Well it's hard not to sympathize with that, but it still leaves us with the burden of all the tragic choices we made since those heady days of 1964 and 1965 when Bill Moyers could stand behind President Johnson signing those landmark civil rights bills, basking in the broad-based belief that real human progress was being made.

http://tinyurl.com/7sdwe8k

I was there. I remember that time. After hundreds of years of slavery and discrimination, after battling in some cases to the death just to have a few crumbs from the then already crumbling but very tasty American cake, African-American frosting remained quite aware that it was still obviously chocolate and not vanilla. Why not? What in the world is to criticize about that?

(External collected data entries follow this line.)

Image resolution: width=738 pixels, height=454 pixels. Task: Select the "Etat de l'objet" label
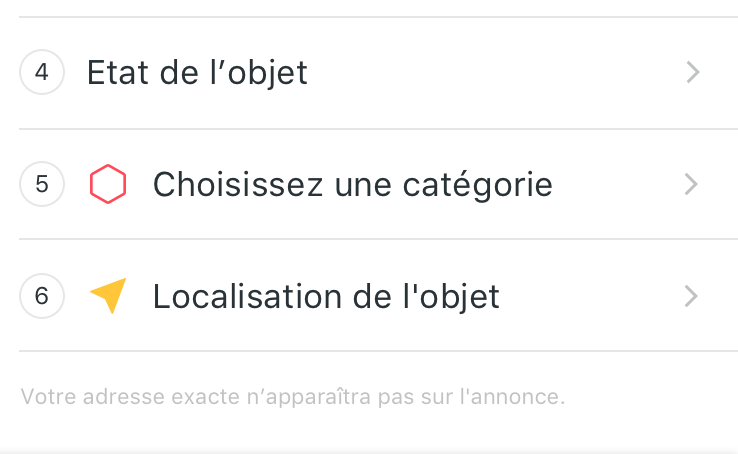coord(197,73)
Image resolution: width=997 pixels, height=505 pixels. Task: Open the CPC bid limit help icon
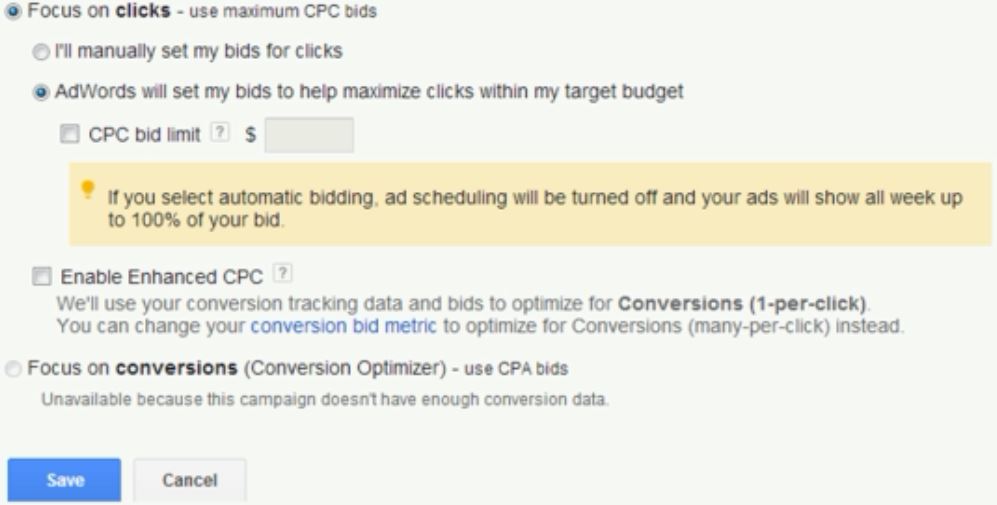220,132
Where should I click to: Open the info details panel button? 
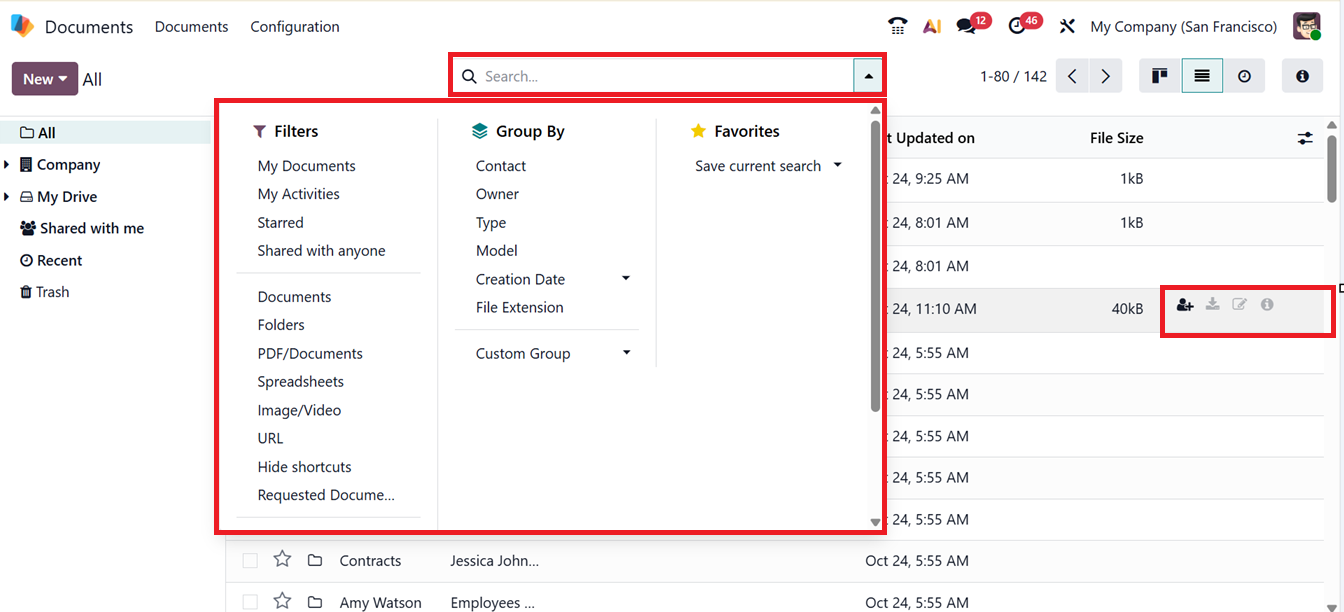pos(1302,76)
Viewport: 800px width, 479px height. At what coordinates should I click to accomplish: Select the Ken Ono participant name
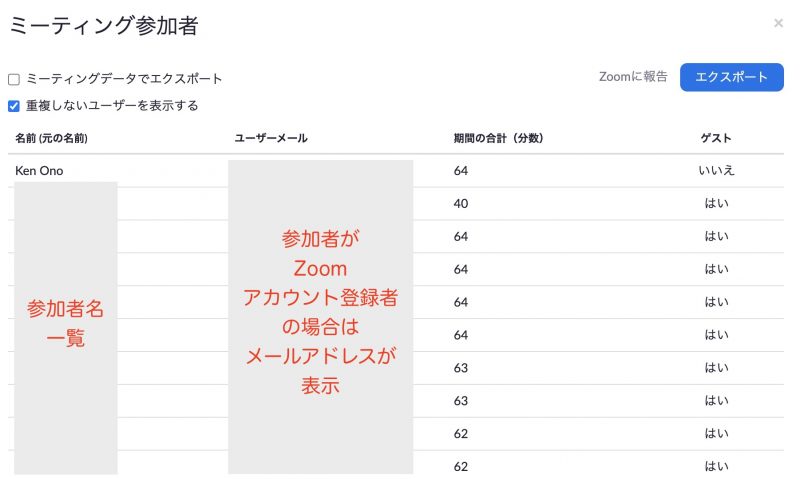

The author of the article suggests that African-Americans should have readily abandoned the lessons of solidarity and wariness that they learned over the hundreds of years during which they were oppressed and punished just for the color of their skin.

And that is what is wrong with the view of too many of us white folks about "integration" and "affirmative action" and the Civil Rights movement. We think of them as the gifts of our (superior) race to "those other people." No guys, being treated equally and fairly, those are Creator-given, not white-folks-given human rights that we, the white majority, withheld, especially in the South, from people merely based on the color of their skin.

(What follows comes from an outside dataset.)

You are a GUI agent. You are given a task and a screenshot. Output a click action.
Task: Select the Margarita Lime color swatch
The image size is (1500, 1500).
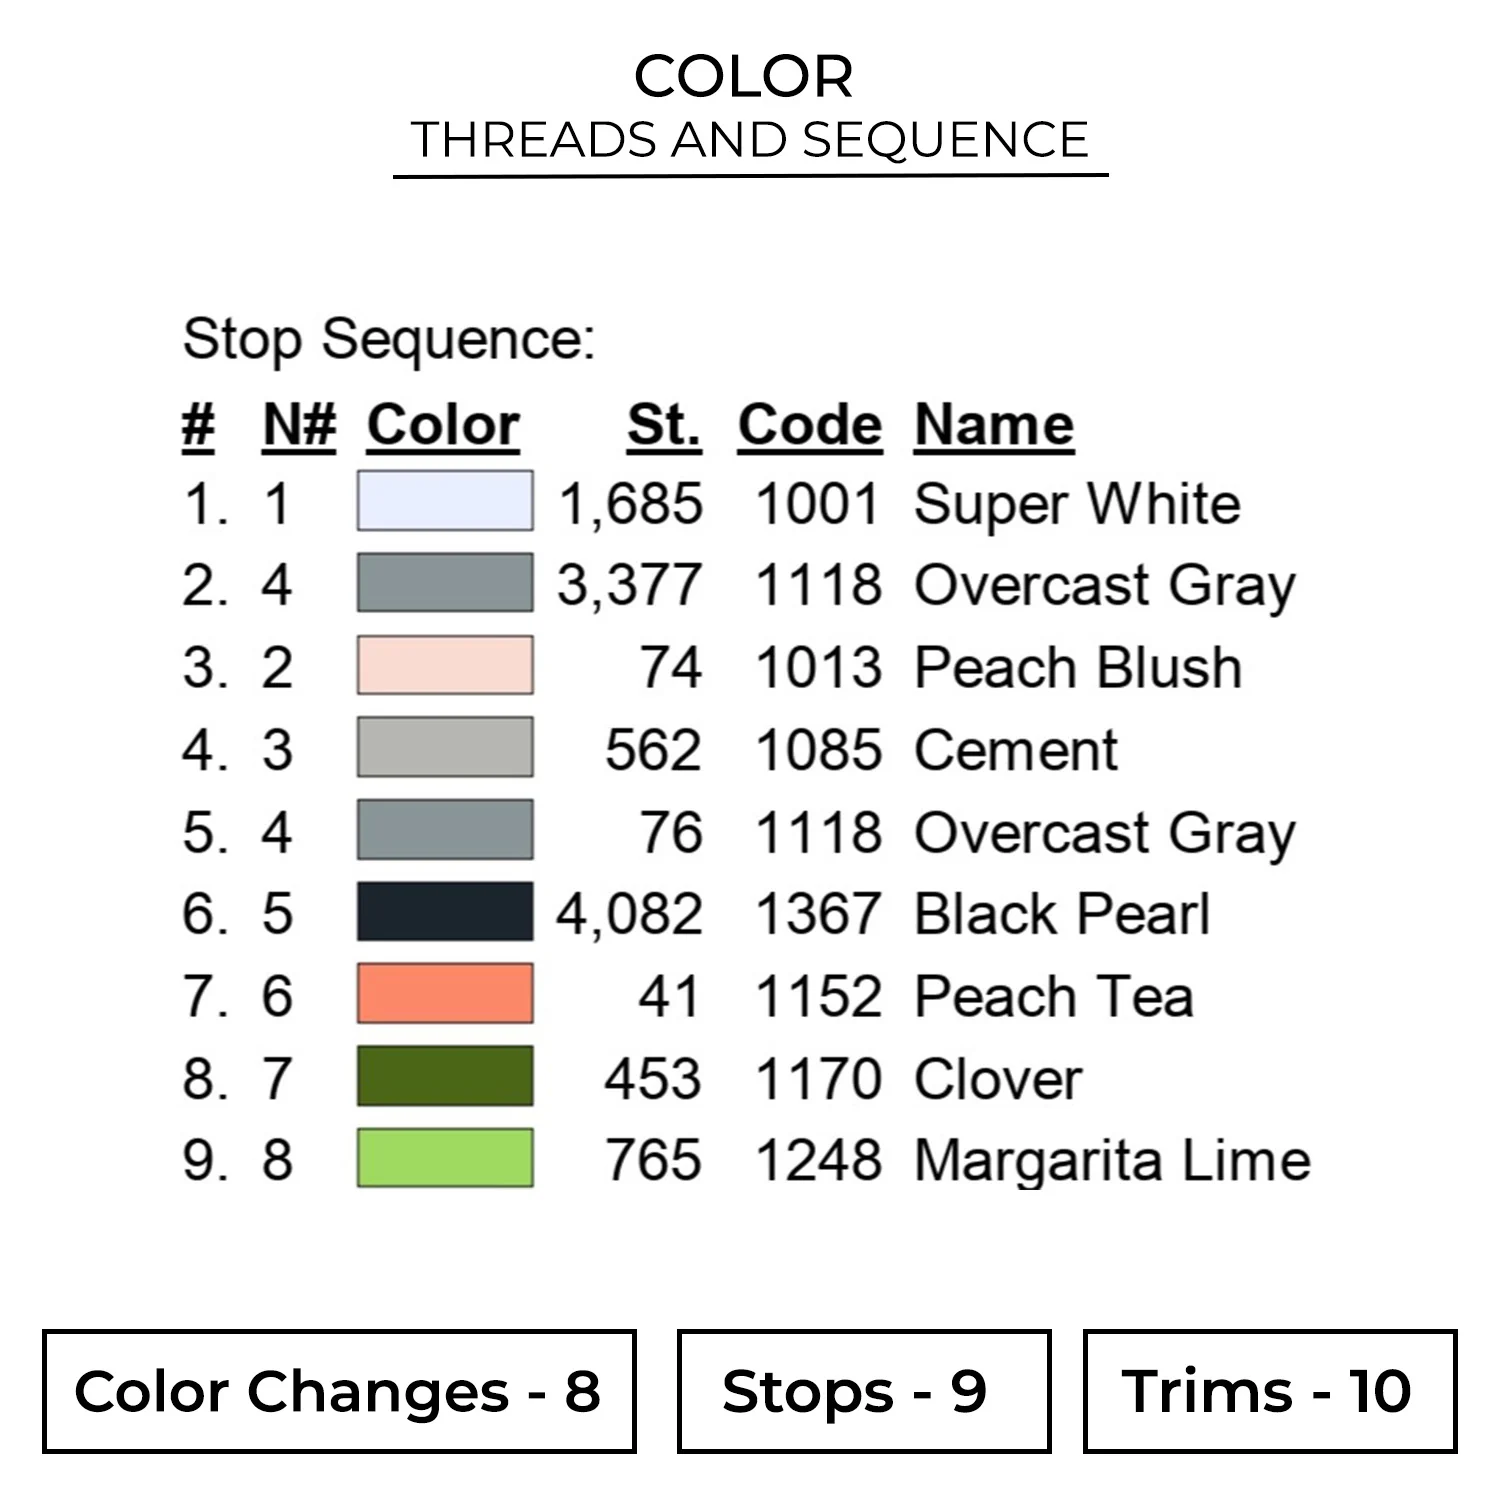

Slavery, segregation, humiliation based on the color of the skin -- those were strictly, purely and solely traditions, customs or institutions created in the minds and hearts of white people. White people alone are responsible for the legacy of slavery to the extent it still dominates in some of white society, to the extent the price is still paid by people of color -- of all sorts of colors. We cracked the whip. We locked the chains. We bought and sold our fellow humans (ultimately, way back in Africa, not necessarily from white merchants, but that is a different story that has nothing to do with our responsibility for perpetrating the crimes against nature that slavery and segregation were.)

This burden, the white man's burden, cannot be shifted from the powerful, from the perpetrators, to the weak, to the victims. Not in Sunday op-eds, not in our streets and not in our prisons.

It's our burden, the white man's burden, not the black man's burden. It's up to us white guys to change the reality. The op-ed missed the point -- entirely -- in my view.